▶ Text provided:
Falling Into Place by Amy Zhang is a book worth reading. Written in first person, it is a story that narrates the life of Liz Emerson before and after her planned tragic car accident. Liz Emerson is the most popular girl in the town of Meridian. Just like a typical popular girl, she destroys the reputation of those who she thinks are better than her. But that’s not the whole of it, is it?

This book speaks a list of things: bullying, cause and effect, the third law of motion: “for every action, there is an equal and opposite reaction”, regrets.

“Appearances were all that mattered, and no one would ever care what she was like on the inside. No one cared that she was breaking apart.”

I had mixed emotions for this book. I got upset at Liz Emerson that if I could squish her, I would’ve. She frustrates me to the nth level. I felt pity at Liz Emerson because of what she does to others, she does to herself too, without realizing it. I got hopeful of how she would sometimes defend people because of how they received scorn from others. Others that are actually like her. Not exactly like her, but kind of like her. Because of this, I pity her again. There is so much to hate in Liz Emerson but I think my major emotion for this book is pity. If I were to say that I hate Liz Emerson because of what she does, that doesn’t make me different than she is, because then, I’d be joining the circle.

I found that reading the book was kind of difficult. Every time, I struggled with what is happening because one chapter, I’m going forward; the next, I’m going backward. I tried to connect the events together in a single direction once and for all but in the middle of doing that, I got lost (why do I sound like Liz here?). It’s seriously bothering with my reading. It’s bothering with my concentration and imagination-building (if this is a word).

What I liked about the book, though, was that Liz Emerson contemplated on the horrible things she did to others. She knows what she did. She recalls them and regret her actions that she would cry over and over for what she did. It didn’t matter if it was only about thirty-three minutes before she had her car crash accident. She reflected.

“She hated what she was and didn’t know how to change, and half an hour before she drove her car off the road, she saw that despite all of that, she didn’t have enough force to stop the world from turning.
But she had enough to stop her own.”

▶ Written task 1: Can you output the listing starting at "Where should I" and ending at "Viewport: 1347px width, 584px" as a two-column CSV with columns named request and response? Each row should hold one request and its answer, each in one quoted field with line breaks replaced by spaces.

[Collected data]

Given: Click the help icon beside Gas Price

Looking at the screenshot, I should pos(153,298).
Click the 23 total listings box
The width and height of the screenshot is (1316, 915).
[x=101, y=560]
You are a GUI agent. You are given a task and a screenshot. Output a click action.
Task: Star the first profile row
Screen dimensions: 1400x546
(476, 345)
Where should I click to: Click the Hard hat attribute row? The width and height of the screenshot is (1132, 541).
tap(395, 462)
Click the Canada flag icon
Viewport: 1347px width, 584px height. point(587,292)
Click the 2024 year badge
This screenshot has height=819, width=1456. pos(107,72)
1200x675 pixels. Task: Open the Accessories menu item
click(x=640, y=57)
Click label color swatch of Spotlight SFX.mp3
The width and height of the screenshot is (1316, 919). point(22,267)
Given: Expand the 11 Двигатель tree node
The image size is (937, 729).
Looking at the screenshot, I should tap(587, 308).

▶ Written task 2: In the book review, how would you say "I found that reading the book was kind of difficult." in Spanish?

▶ Full output 1:
request,response
"Where should I click to: Click the Hard hat attribute row? The width and height of the screenshot is (1132, 541).","tap(395, 462)"
"Click the Canada flag icon","Viewport: 1347px width, 584px height. point(587,292)"

▶ Full output 2: Me pareció que leer el libro era algo difícil.